=== Task item ===
From the entries below, copy each line in which the word "agent" occurs.

=== Data shown ===
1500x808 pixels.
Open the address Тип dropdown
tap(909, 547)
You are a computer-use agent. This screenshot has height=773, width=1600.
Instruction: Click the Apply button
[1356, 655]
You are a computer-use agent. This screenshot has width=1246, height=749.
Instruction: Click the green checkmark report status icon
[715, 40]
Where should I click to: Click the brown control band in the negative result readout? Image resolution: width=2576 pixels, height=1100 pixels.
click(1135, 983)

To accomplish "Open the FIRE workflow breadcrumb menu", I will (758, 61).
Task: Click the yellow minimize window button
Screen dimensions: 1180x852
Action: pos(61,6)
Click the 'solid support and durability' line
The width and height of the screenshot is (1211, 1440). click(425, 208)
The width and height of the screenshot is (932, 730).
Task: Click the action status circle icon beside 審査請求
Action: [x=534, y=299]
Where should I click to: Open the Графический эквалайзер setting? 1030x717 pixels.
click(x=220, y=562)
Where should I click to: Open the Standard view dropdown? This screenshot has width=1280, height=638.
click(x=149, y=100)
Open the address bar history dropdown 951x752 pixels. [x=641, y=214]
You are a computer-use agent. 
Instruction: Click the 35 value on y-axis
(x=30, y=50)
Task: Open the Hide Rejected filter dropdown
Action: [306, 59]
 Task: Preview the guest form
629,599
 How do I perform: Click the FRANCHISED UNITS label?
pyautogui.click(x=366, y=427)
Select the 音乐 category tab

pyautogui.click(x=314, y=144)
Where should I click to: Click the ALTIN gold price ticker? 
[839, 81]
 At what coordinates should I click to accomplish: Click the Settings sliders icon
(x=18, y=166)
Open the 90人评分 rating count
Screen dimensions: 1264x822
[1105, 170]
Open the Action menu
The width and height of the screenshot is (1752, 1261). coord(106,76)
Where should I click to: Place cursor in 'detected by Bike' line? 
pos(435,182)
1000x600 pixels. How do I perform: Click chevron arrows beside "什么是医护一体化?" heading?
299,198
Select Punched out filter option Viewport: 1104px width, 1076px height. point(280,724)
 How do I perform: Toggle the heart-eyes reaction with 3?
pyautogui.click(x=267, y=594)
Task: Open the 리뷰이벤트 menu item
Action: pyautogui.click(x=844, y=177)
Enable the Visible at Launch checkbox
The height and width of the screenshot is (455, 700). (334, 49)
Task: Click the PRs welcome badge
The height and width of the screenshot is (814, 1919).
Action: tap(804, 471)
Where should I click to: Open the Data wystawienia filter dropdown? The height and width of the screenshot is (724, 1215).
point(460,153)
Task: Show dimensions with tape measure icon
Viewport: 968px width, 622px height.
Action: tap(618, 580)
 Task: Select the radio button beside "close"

=== Result of this task ===
You are a computer-use agent. This screenshot has height=773, width=1600.
You are a computer-use agent. This screenshot has width=1246, height=749.
You are a computer-use agent. 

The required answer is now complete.